[WHAT YOU WILL DO]: Repeat word for word everything from "That case law" down to "killed the victim." in the involuntary manslaughter passage below.

[PASSAGE SHOWN]:
So, again, it seems incontestable, based on the evidence as it appears to be, that Baldwin’s conduct meets the legal conditions for the crime of felony involuntary manslaughter.

“Hey, Andrew, Any Case Law On This?”

But wait, we’re not done yet. Having looked at the relevant New Mexico statute and jury instruction on involuntary manslaughter, we ought also to consider whether there’s any New Mexico case law (appellate court decisions) that would seem to apply to this question of whether handling a loaded gun in such an unsafe manner that you unintentionally kill someone meets the legal standard for the crime of felony involuntary manslaughter.

And, as it happens, there is indeed New Mexico case law precisely on this point.

That case law is a decision out of the New Mexico Supreme Court itself, State v. Gilliam, 288 P.2d 675 (NM Sup. Ct. 1955).  For any of you who may be concerned that Gilliam, a decision handed down in 1955, is “out of date,” be not afraid—case law is perfectly valid law until there is a Constitutional, statutory, or later court decision that modifies or reverses the applied legal standard. Valid case law does not simply “expire”—and I used my office’s professional legal database resource, Lexis, to ensure that Gilliam remains good law in New Mexico.

The decision was an appeal of a criminal conviction at a jury trial, in which the defendant had been found guilty of involuntary manslaughter by the act of unsafely handling a gun with the result that it discharged and killed the victim.

The NM Supreme Court ruled in that decision, in relevant part that:

It could have made no difference to the trial of a charge of involuntary manslaughter as to who loaded the gun … . All that it is necessary to establish for involuntary manslaughter by the use of a loaded firearm is that a defendant had in his hands a gun which at some time had been loaded and that he handled it … without due caution and circumspection and that death resulted.

[RECORDS]:
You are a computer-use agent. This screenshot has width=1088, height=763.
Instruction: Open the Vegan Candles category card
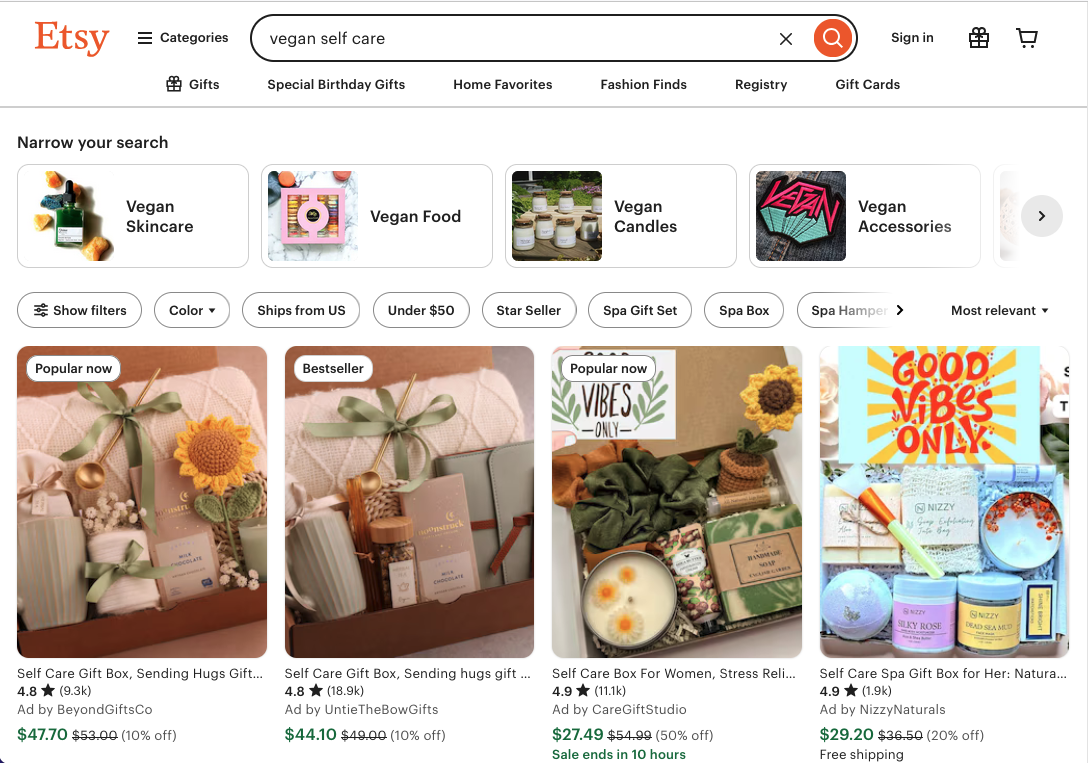620,216
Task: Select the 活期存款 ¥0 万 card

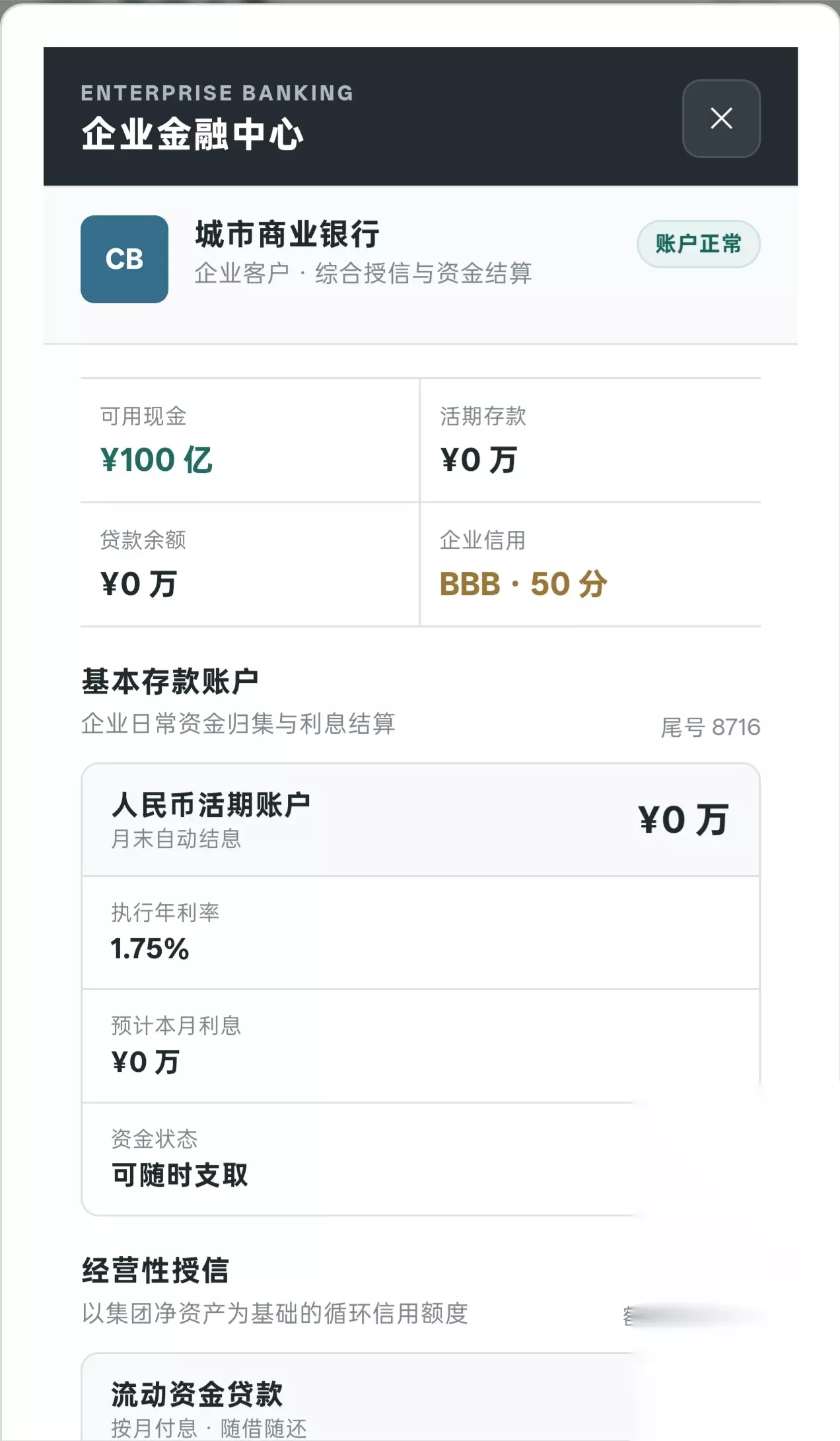Action: click(590, 440)
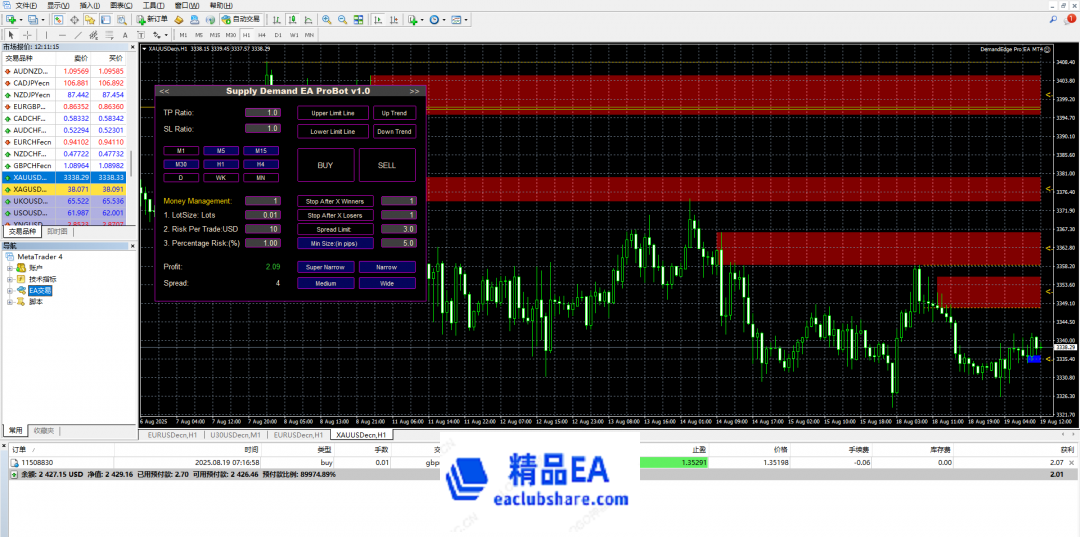Expand the 技术指标 tree node

tap(11, 279)
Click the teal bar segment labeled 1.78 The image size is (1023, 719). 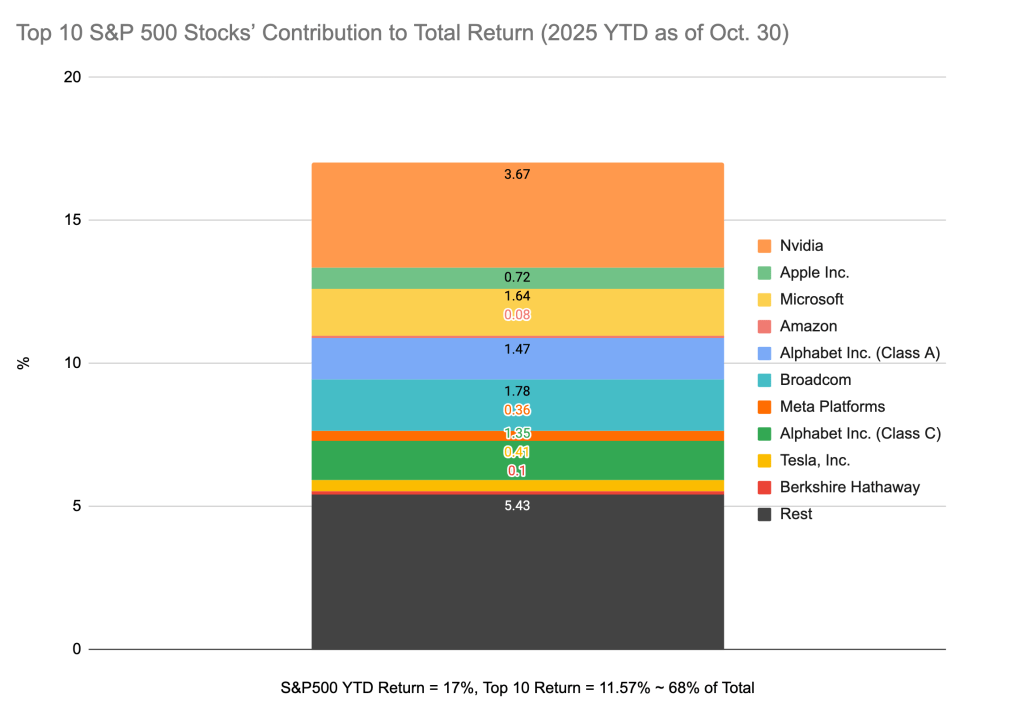tap(517, 405)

[FINISHED TASK]:
That case law is a decision out of the New Mexico Supreme Court itself, State v. Gilliam, 288 P.2d 675 (NM Sup. Ct. 1955).  For any of you who may be concerned that Gilliam, a decision handed down in 1955, is “out of date,” be not afraid—case law is perfectly valid law until there is a Constitutional, statutory, or later court decision that modifies or reverses the applied legal standard. Valid case law does not simply “expire”—and I used my office’s professional legal database resource, Lexis, to ensure that Gilliam remains good law in New Mexico.

The decision was an appeal of a criminal conviction at a jury trial, in which the defendant had been found guilty of involuntary manslaughter by the act of unsafely handling a gun with the result that it discharged and killed the victim.